[Given data]

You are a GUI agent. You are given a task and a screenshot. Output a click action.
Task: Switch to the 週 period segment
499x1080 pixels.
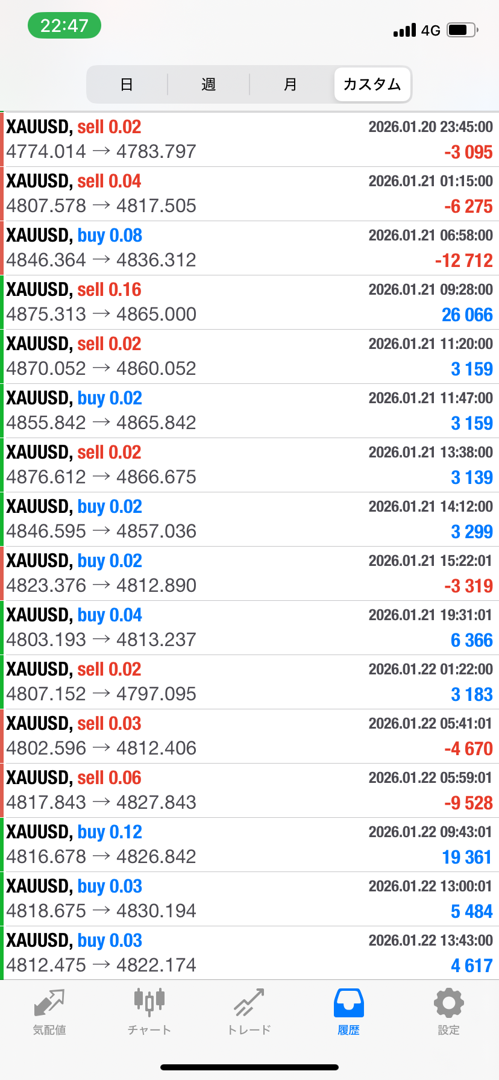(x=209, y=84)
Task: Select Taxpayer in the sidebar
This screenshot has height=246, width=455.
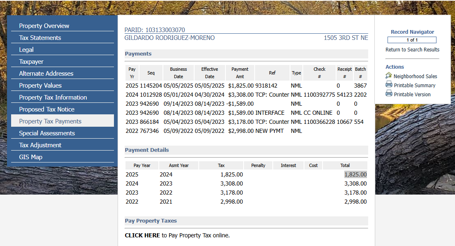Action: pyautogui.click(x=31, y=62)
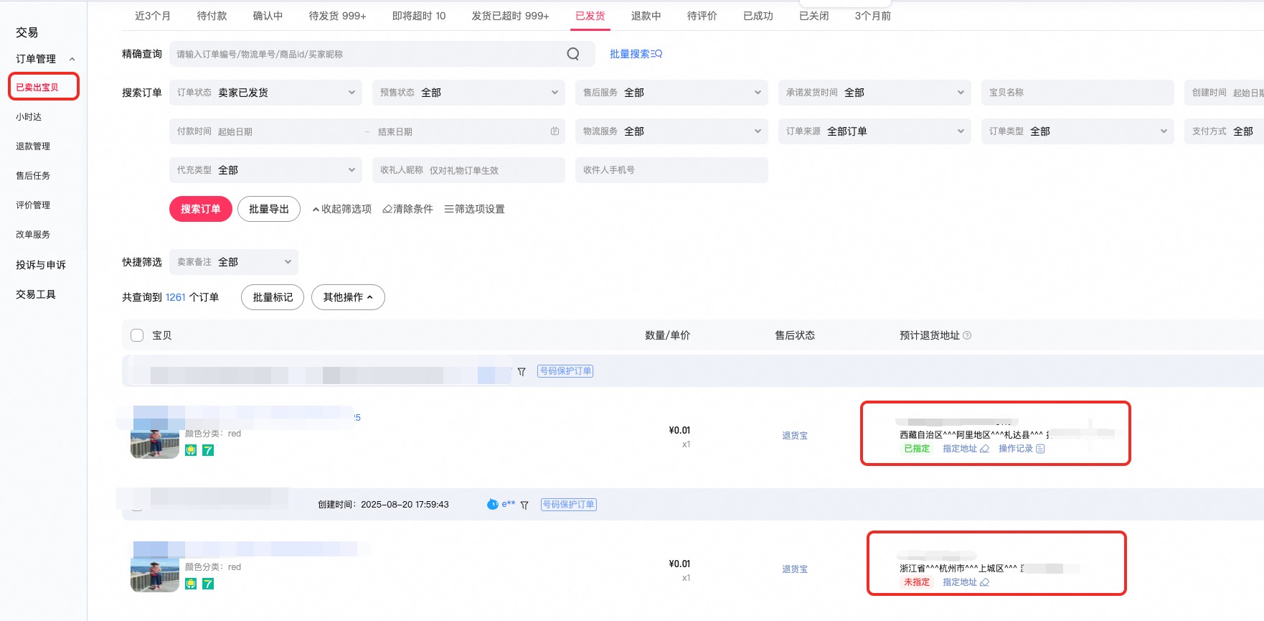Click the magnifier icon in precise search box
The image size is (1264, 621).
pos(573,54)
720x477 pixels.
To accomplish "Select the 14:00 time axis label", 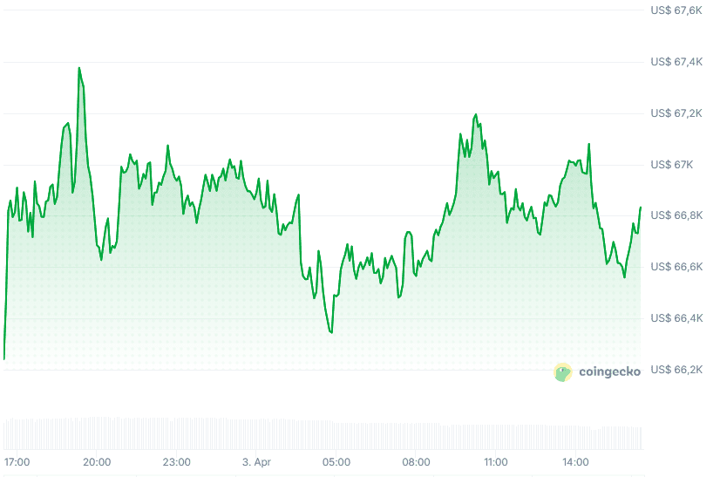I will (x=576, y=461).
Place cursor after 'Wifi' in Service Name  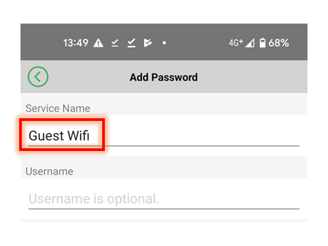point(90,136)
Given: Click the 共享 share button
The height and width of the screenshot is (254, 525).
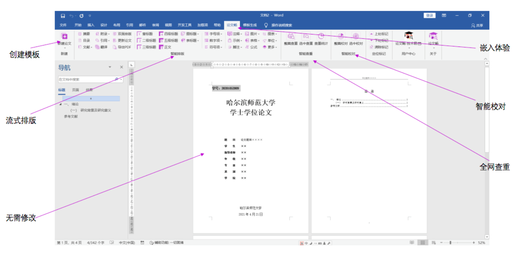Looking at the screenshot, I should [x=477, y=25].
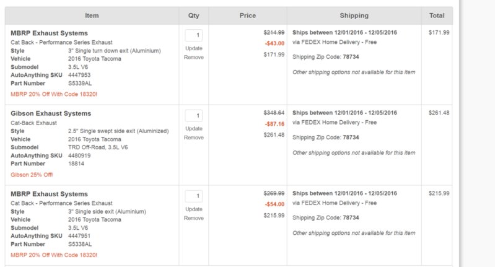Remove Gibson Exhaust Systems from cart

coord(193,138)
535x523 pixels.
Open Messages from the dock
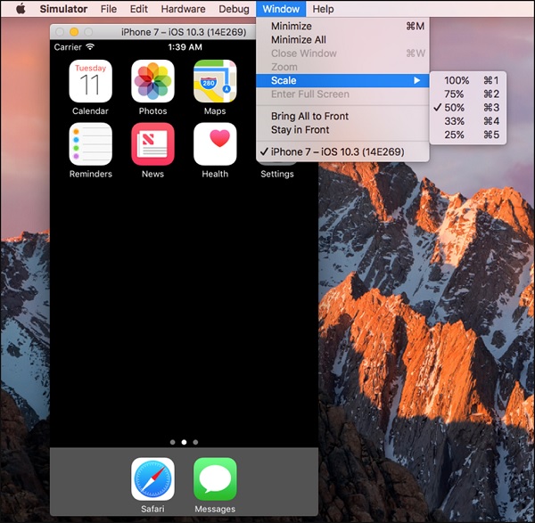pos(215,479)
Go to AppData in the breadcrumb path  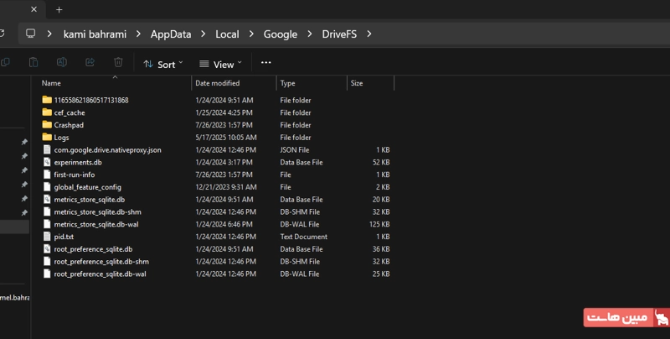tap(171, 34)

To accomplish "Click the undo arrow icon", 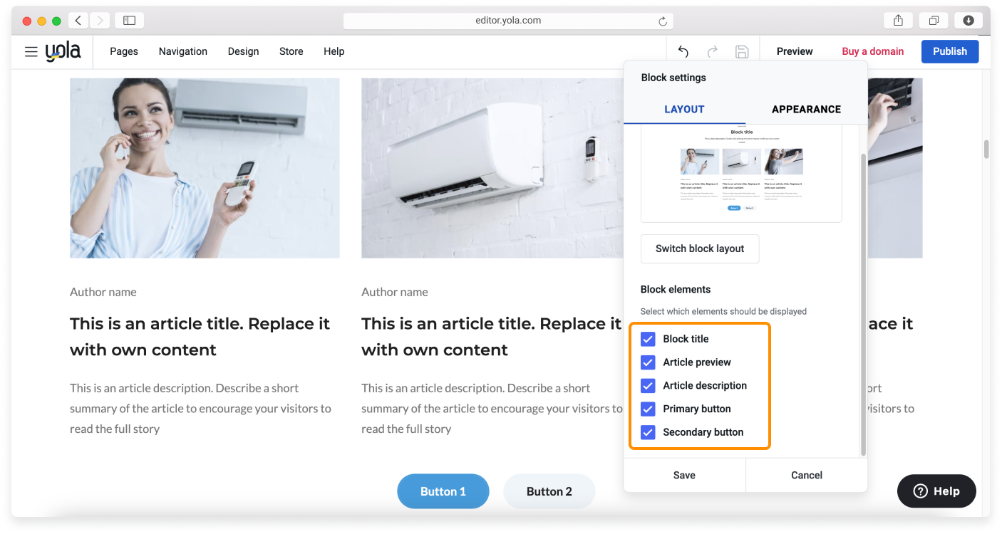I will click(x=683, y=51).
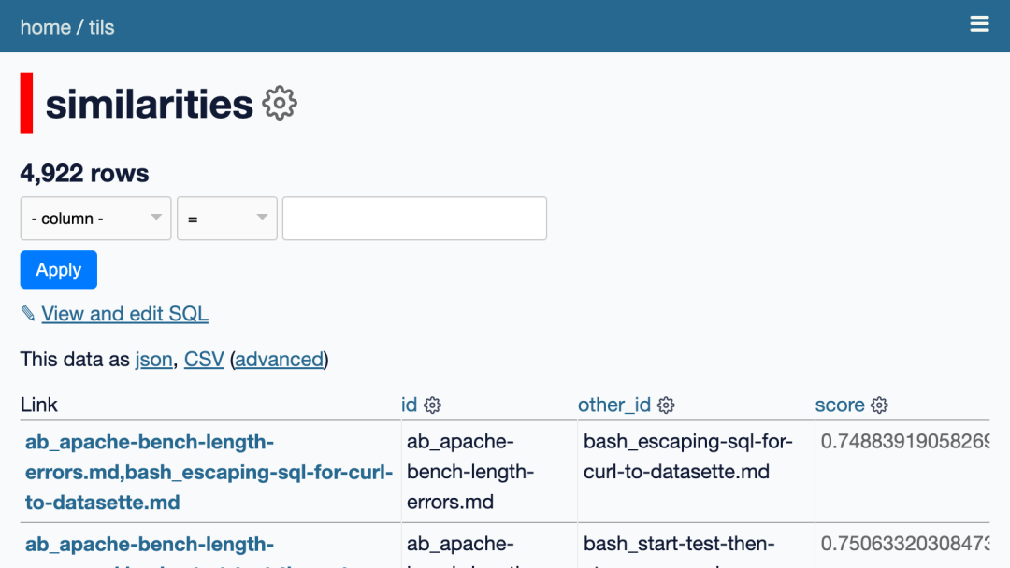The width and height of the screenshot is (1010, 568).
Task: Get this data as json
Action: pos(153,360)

[/Given data]
[Given data]

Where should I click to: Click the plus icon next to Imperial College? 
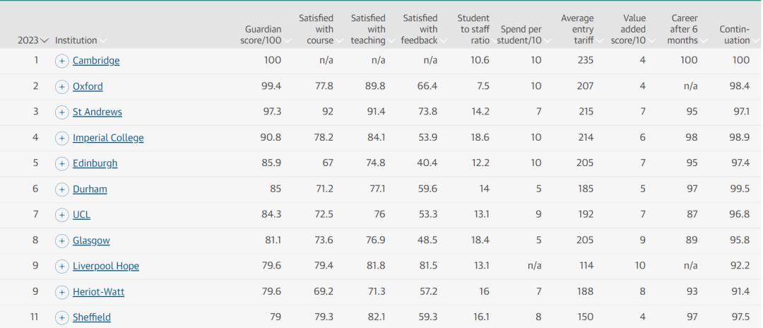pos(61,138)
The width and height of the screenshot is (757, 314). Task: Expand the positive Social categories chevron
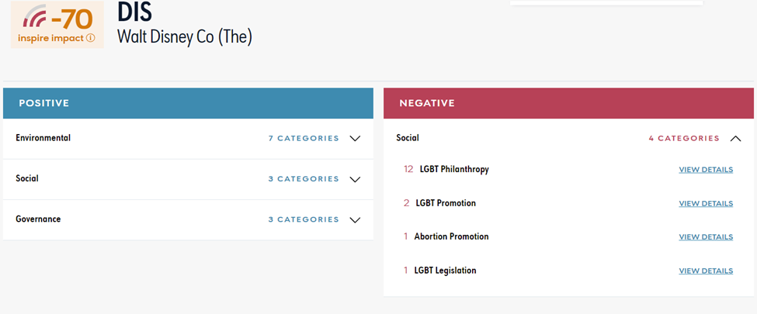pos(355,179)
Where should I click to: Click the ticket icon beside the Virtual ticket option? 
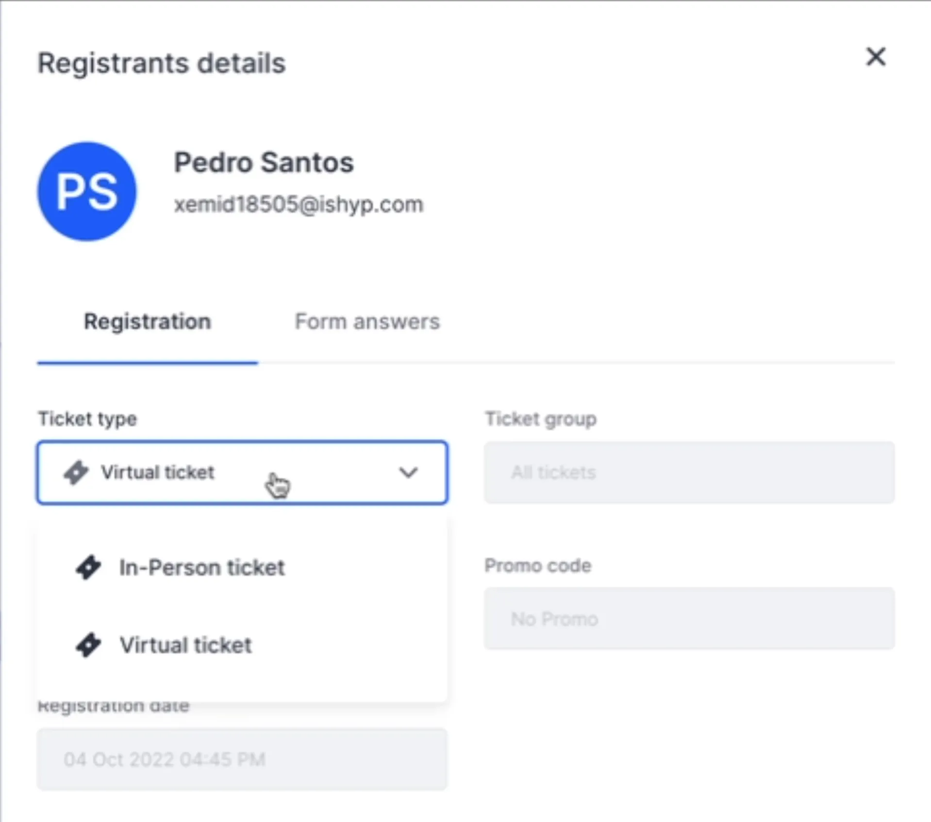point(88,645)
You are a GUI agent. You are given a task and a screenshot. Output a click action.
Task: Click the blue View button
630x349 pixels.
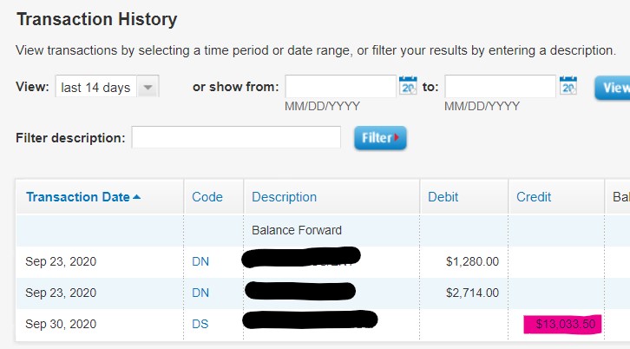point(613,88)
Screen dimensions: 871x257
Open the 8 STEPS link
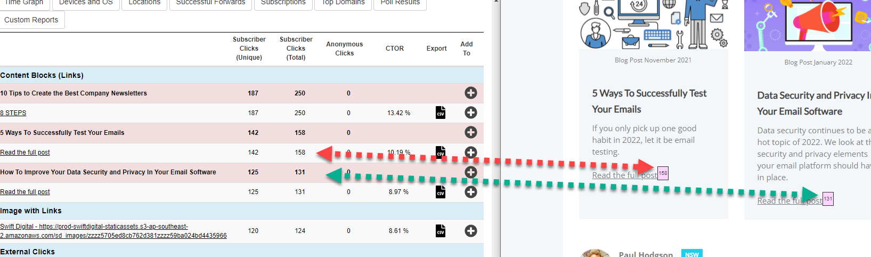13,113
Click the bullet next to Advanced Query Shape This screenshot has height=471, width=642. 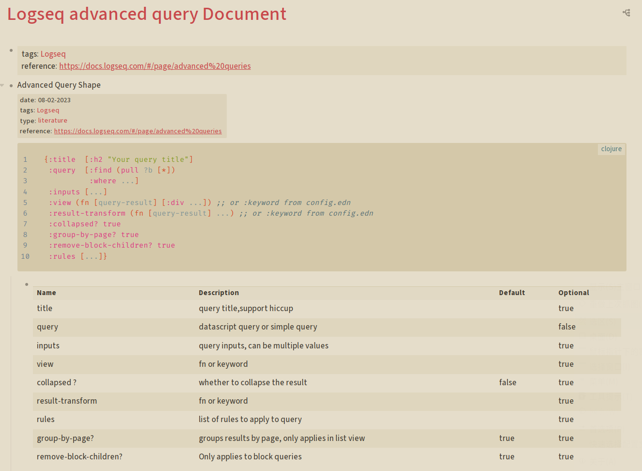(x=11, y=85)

[/Given data]
[Given data]

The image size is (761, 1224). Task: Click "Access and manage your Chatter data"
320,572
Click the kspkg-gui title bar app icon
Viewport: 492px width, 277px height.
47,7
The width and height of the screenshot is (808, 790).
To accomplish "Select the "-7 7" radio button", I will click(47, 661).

[/Given data]

__Exercise description__.
In the records above, find the line with "Task: Select Taxpayer in the sidebar" and the line with "720x477 pixels.". Write out exactly those lines and every one between, with no pictures and no other lines.

__Exercise solution__.
Task: Select Taxpayer in the sidebar
This screenshot has height=246, width=455.
Action: pyautogui.click(x=31, y=62)
Click the magnifier icon in precise search box
The image size is (1264, 621).
pos(573,54)
720x477 pixels.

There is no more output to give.